I’ve been running every morning since I got here, but I decided not to this morning. Let me explain…
Last night a group of us went to the 9.45 showing of Harry Potter. (While I was slightly disappointed that we didn’t see an Indian flick, the experience of going to see a movie in India is fun enough because it is indeed an experience: think an usher showing you to your assigned seat (or at least in theory), ancient leather seats, and my personal favorite, intermission). I ate dinner late because I was updating my blog (I came back to the house for dinner instead of getting chat or pani puri—which I still haven’t had!—because I promised Shirley, the lady of the house, that I would . You see I hadn’t actually had a proper meal at the house until then even though we’re suppose to and have available three meals, the timing just hadn’t work out. Wow, that was a long sidetrack). The group waited for me so by the time I got there and we left, we had missed the earlier 8.00pm showing (even though the theatre we went to didn’t show the movie at that time). We wanted to see the movie and the only next available showing was at 9.45 so that’s why we went so late. We passed time at Café Coffee Day, sound familiar? (While in Vizag, Coffee Day was the hangout place until we were banned after the Mumbai attacks and then people still went anyways just wearing disguises but that’s another story). I got their blue cooler which was pretty much my stable in the fall. I’m kind of disappointed in myself though because since I’ve already done the whole go-for-everything-in-your-sight mentality I wanted this go around in India to be more local: only fresh fruits drinks from street vendors; no pre-made Salwar Suits from Big Bazar, instead custom-tailored from Commercial Street (but I guess that’s a bit cliché? Commercial is the Newberry Street of Bangalore); only barfi (not barf) and gulab jamin, no cho-straws as much I love them (a white/strawberry chocolate bar; there actually not Indian, but British—because a lot of British food, particularly sweets and biscuits, aren’t available or simply don’t cross my path back home in the US, I tend to associate them more with India because that’s where I see and eat them). I suppose I could have gotten pani while everyone else sipped their western delights, but that’s life right? And then to continue the cycle, I ended up getting popcorn and a candy bar during the movie. To my credit, it was a 5 star Cadbury bar (but Indian excusive I might add, I think so at least).
Well the day actually started off with a group orientation at the home of Asha, the I to I Bangalore coordinator. Let me just say her house is grand, very colonial India. I later found out that she rents the first floor and the second floor belongs to her brother-in-law’s ex-wife, perhaps a result of a nasty divorce? We then went out to lunch as a group to an Indian buffet. A British bloke named Darrel said he wanted to go to an ATM before lunch and kind of just wandered off without telling anyone. Needless to say that he never came back. When I made it back to the house later that night he said he had gotten lost (which everyone suspected) and finally just took an auto home (which for some reason he insisted on telling me he didn’t haggle over the price for, definitely not something to be proud of in my book).
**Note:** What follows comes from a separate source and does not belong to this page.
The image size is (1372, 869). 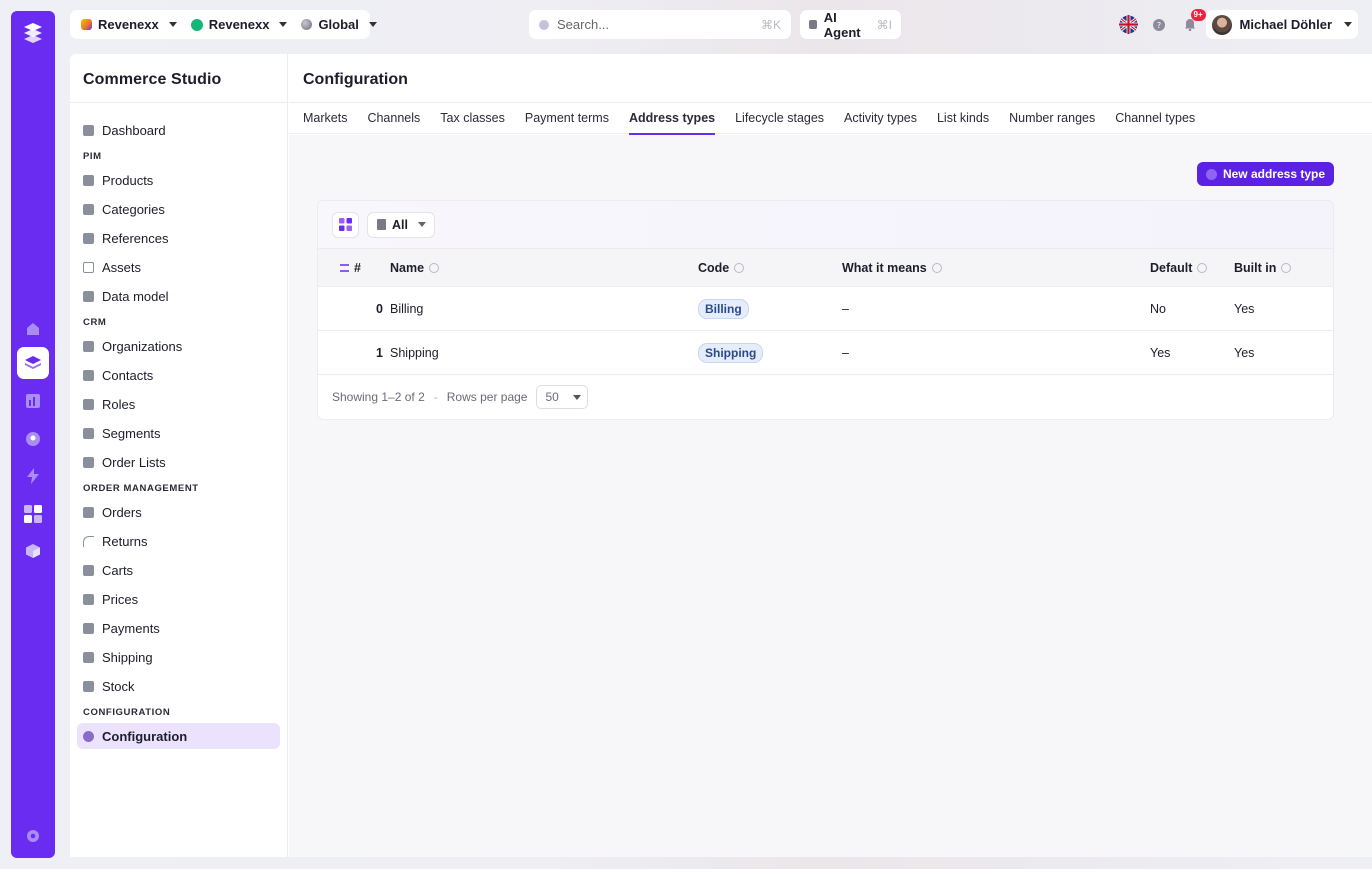 I want to click on sidebar-item-label: Payments, so click(x=131, y=628).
The really funny or sad or ironic I guess part of my little story is that the bloke was around fifty. Of all the people to run off, it was the oldest person in the group. Yes, India most definitely is a land where everything is upside down. We found out today that Darrel is going back to the UK ASAP. I missed his shpeal because my placement runs until 6 o’clock and that’s when dinner is, but I pieced together from the rest of the group that he was expecting that his placement had made definitive arrangements for him (i.e. he wouldn’t just be fit in randomly like every other volunteer in history, he even insisted on wearing a suit and tie on his first, and only, day—mind you this is India AND he was working with children from the slums—because he believed in power dressing where in children would only respect you if you clearly mark your space from the onset, he wanted to be alpha dog I suppose). When he got a reality check, I guess he right then and there decided this wasn’t worth his time and that he wanted to go home. Did I say he was 50? But what a waist of money! And as he was leaving the dinner table he handed the other volunteer at his placement 150 rupees to get something for the children, "because they really got nothing." Well, Darell, why then couldn't you haven't given them your time?